Hassan Benjelloun : Ce n’est pas un film sur le soufisme, mais sur la vie – Arts – Culture

Ce n’est pas un film sur le soufisme, mais sur la vie

Dans Jalaleddine, il est encore et toujours question de tolérance.

Al-Ahram Hebdo : Quand on parle de films sur le soufisme aux pays du Maghreb, on pense aux réalisations du Tunisien Nacer Khémir, Les Baliseurs du désert, Bab Aziz, Le Collier perdu de la colombe. Pourtant, dans votre film, l’image du soufisme est tout à fait différente. Qu’en dites-vous ?

Hassan Benjelloun : Ce n’est pas un film sur le soufisme. C’est un film sur la vie. La zaouïa était un refuge pour Jalaleddine qui a perdu sa femme et qui a aussi perdu son fils, car celui-ci a épousé une fille qui ne lui convenait pas (ndlr: une fille de joie qui avait déjà fréquenté le père, dans une maison close, tenue par une certaine Fadila).

Donc, Jalaleddine a tout quitté à la recherche de l’amour, de la vérité et de beaucoup d’autres choses. Je ne traite pas directement du soufisme tout court, mais de mon soufisme à moi. C’est-à-dire: comment voir les choses… Toutes les définitions que j’ai données dans le film sont des définitions à discuter. Qu’est-ce que l’amour ? Qu’est-ce que la vérité? Qu’est-ce que le bonheur ? Qu’est-ce que la famille? Ce sont de très grands et vagues concepts. Chacun a sa définition.

Les poèmes récités par l’un des personnages principaux étaient un mélange et une réécriture de certains extraits de textes soufis. La danse des derviches tourneurs se fait sur une musique forte et rythmée. Et ce, pour donner une image du soufisme plus contemporaine et plus vraie, par conséquent plus proche du public. C’est une image simple et directe.

—  Le titre du film Jalaleddine prête quand même à confusion, car plusieurs avaient cru qu’on allait voir une oeuvre sur l’histoire du maître soufi et poète Jalaleddine Al-Rumi (1207-1273). Pourquoi ce choix ?

— Je voulais ce titre. J’aime jouer sur la confusion, sur le contraste.

— S’agit-il d’un message de tolérance un peu idéaliste ?

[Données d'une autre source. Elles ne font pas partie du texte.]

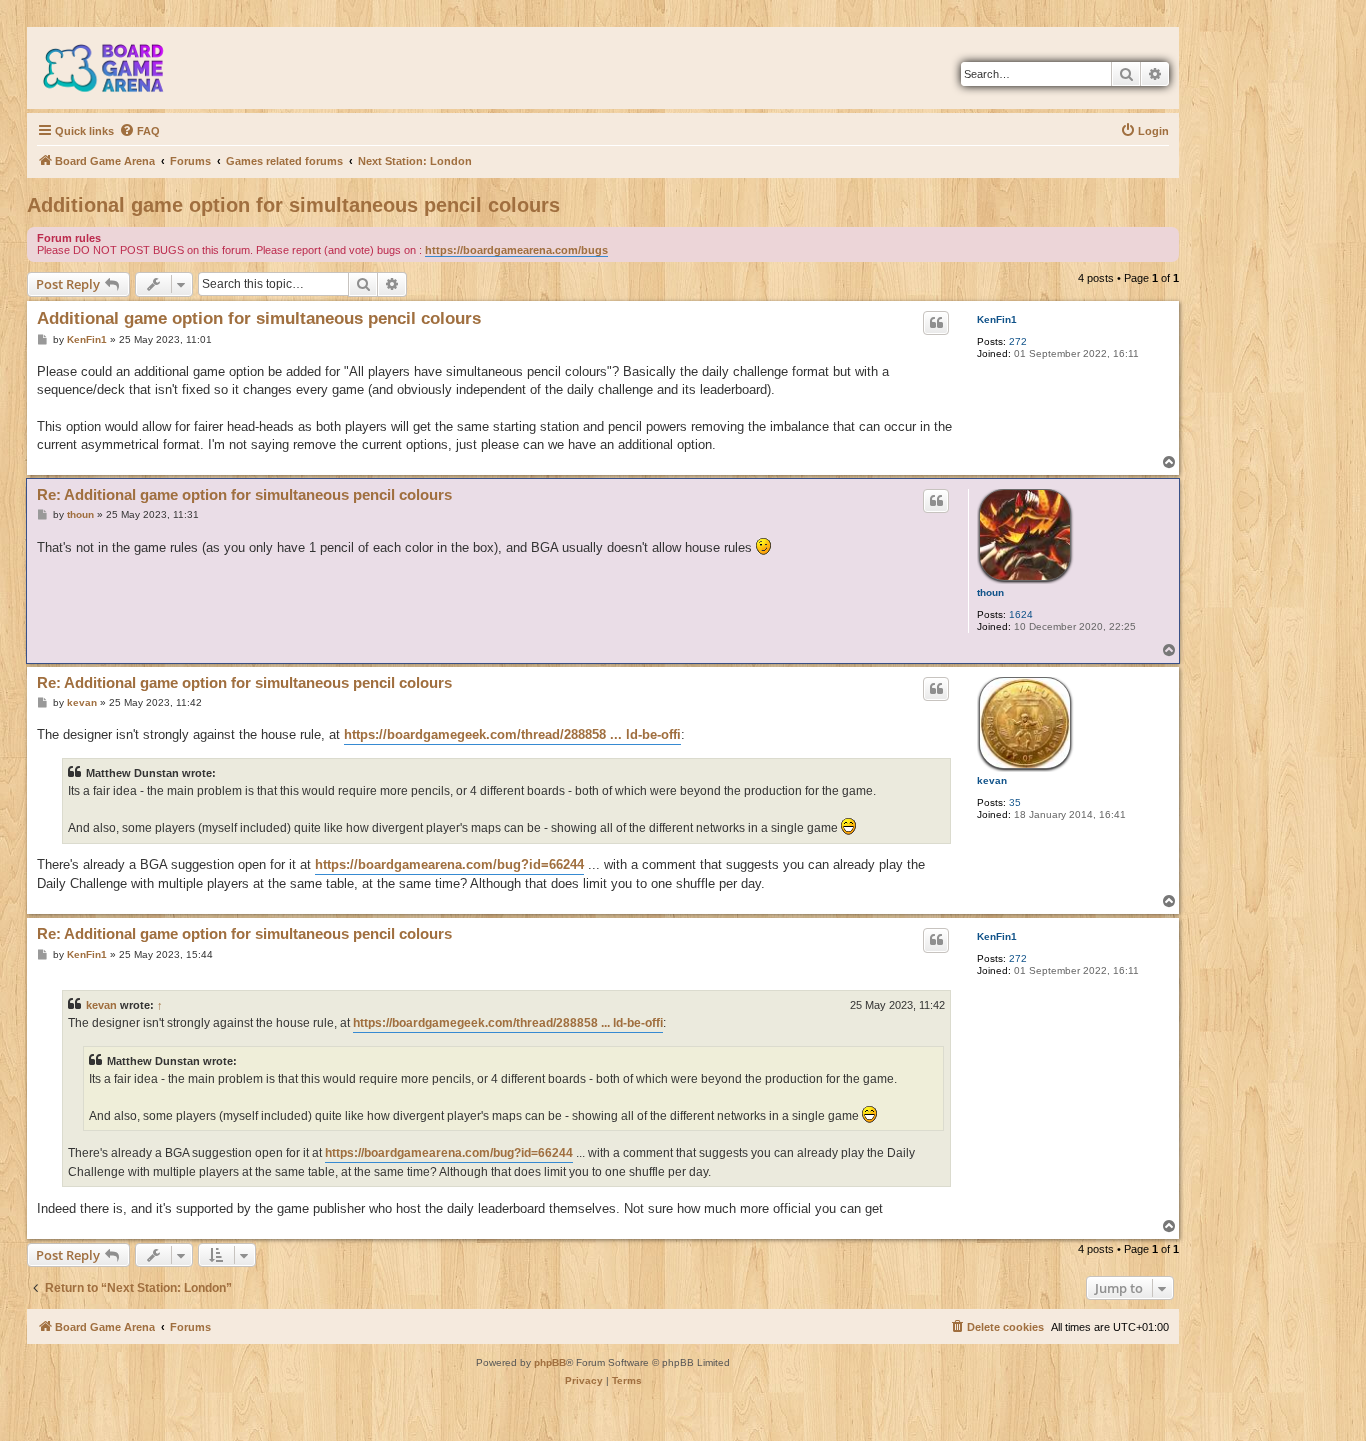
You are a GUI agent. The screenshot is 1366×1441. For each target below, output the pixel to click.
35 (1015, 802)
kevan (992, 780)
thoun (990, 592)
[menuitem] (139, 131)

— Héba, la femme mourante de Jalaleddine, accepte au début du film que son mari retrouve la joie avec une autre. Elle accepte qu’il fasse l’amour avec n’importe quelle autre femme, lui disant qu’elle sera heureuse de le voir en forme.

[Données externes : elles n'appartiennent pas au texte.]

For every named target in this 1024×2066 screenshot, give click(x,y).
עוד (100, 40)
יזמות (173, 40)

Le personnage principal de Jalaleddine ne s’oppose pas au fait que son fils épouse une fille de joie qu’il a déjà connue. C’est très fort pour lui, mais on doit laisser les gens vivre. On ne va pas les détruire ou les condamner à jamais pour une erreur commise. Dans le film, quand même, ce n’est pas une erreur, mais toute une vie qui a été bouleversée.


Hassan Benjelloun.

Jalaleddine a tout abandonné après la mort de sa femme et s’est transformé en un véritable maître soufi. Il a fini par accepter vers la fin que son petit-fils devienne son disciple. Il ne l’a pas accepté comme membre de sa famille qu’il avait déjà quittée depuis longtemps. Il ne l’a pas jugé. Dès le début, le petit-fils était en quête d’une vie spirituelle. Il allait partir en Inde, mais en découvrant son grand-père, il a décidé de suivre ses pas. Lui aussi a tout quitté, pour partir à la recherche de l’amour et de la vérité.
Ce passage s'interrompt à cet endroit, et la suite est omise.